The cluster has 8 nodes(each node has 40 cores and 60g memory, will assign 28
cores and 56g for nodemanager on the node). Total cores and memory for the
cluster is 224 cores and 448g memory.
The snippet of yarn-site.xml:
<property>
<name>yarn.nodemanager.resource.memory-mb</name>
<value>57344</value>
<description>the amount of memory on the NodeManager in MB</description>
</property>
<property>
<name>yarn.nodemanager.resource.cpu-vcores</name>
<value>28</value>
</property>
<property>
<name>yarn.scheduler.minimum-allocation-mb</name>
<value>2048</value>
</property>
<property>
<name>yarn.scheduler.maximum-allocation-mb</name>
<value>57344</value>
</property>
<property>
<name>yarn.nodemanager.vmem-check-enabled</name>
<value>false</value>
<description>Whether virtual memory limits will be enforced for
containers</description>
</property>
<property>
<name>yarn.nodemanager.vmem-pmem-ratio</name>
<value>4</value>
<description>Ratio between virtual memory to physical memory when setting
memory limits for containers</description>
</property>
The snippet of mapred-site.xml is
<property>
<name>mapreduce.map.java.opts</name>
<value>-Xmx1638m</value>
</property>
<property>
<name>mapreduce.reduce.java.opts</name>
<value>-Xmx3276m</value>
</property>
<property>
<name>mapreduce.map.memory.mb</name>
<value>2048</value>
</property>
<property>
<name>mapreduce.reduce.memory.mb</name>
<value>4096</value>
</property>
<property>
<name>mapreduce.task.io.sort.mb</name>
<value>820</value>
</property>
<property>
<name>mapred.task.timeout</name>
<value>1200000</value>
</property>
The snippet of hdfs-site.xml
<property>
<name>dfs.blocksize</name>
<value>1124217344</value>
</property>
<property>
<name>dfs.replication</name>
<value>1</value>
</property>
<property>
<name>dfs.socket.timeout</name>
<value>1200000</value>
</property>
<property>
<name>dfs.datanode.socket.write.timeout</name>
<value>1200000</value>
</property>
The result of last run of pigmix in mr mode(L9,10,13,14,17 fail). It shows that
the average time spent on one script is nearly 6 hours.
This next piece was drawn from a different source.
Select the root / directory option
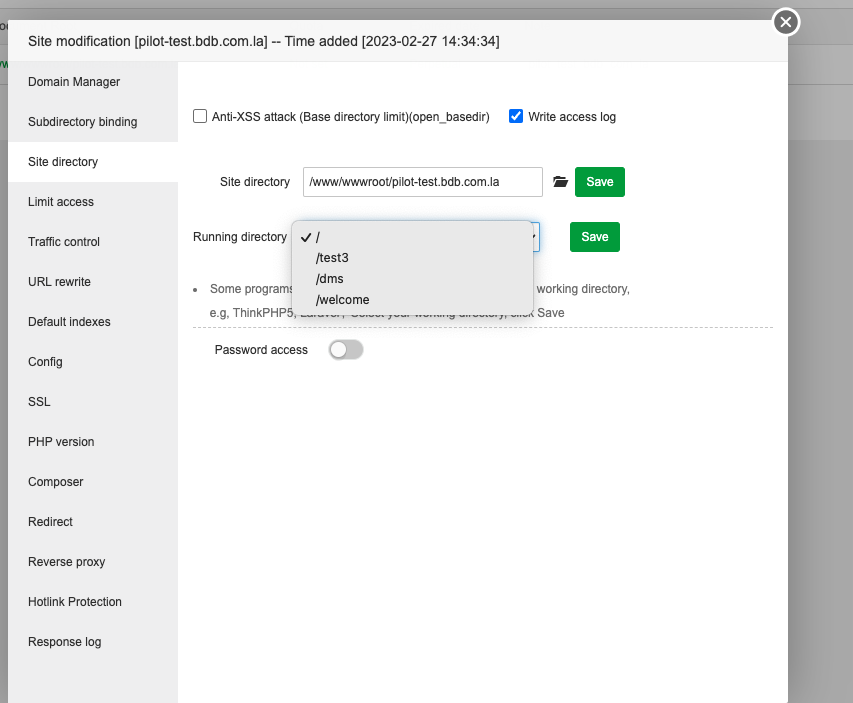853x703 pixels. (x=318, y=237)
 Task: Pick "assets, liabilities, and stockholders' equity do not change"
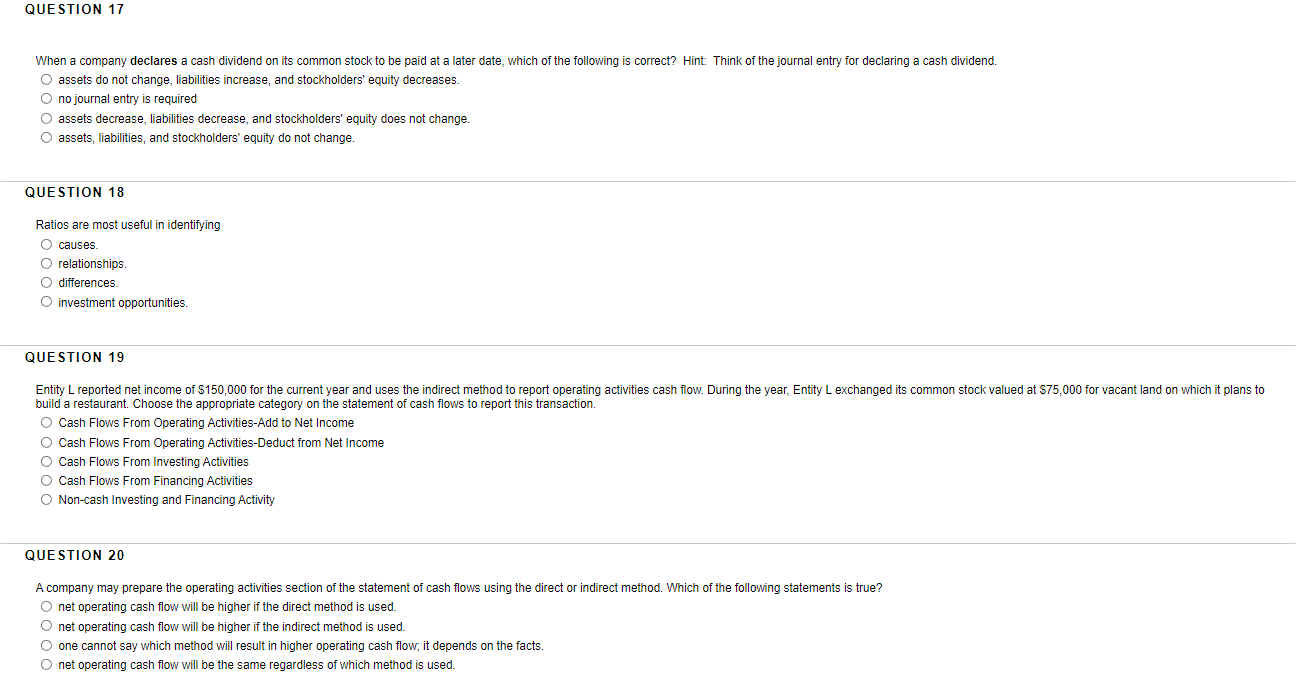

I don't know whether
it really need so much time to run L1~L17? Can anyone who has experience on
pigmix share his/her configuration and expected result with me?
MR(sec)
L1
21544
L2
20482
L3
21629
L4
20905
L5
20738
L6
24131
L7
21983
L8
24549
L9
6585(Fail)
L10
22286(Fail)
L11
21849
L12
21266
L13
11099(Fail)
L14
43(Fail)
L15
23808
L16
42889
L17
10(Fail)
Kelly Zhang/Zhang,Liyun
Best Regards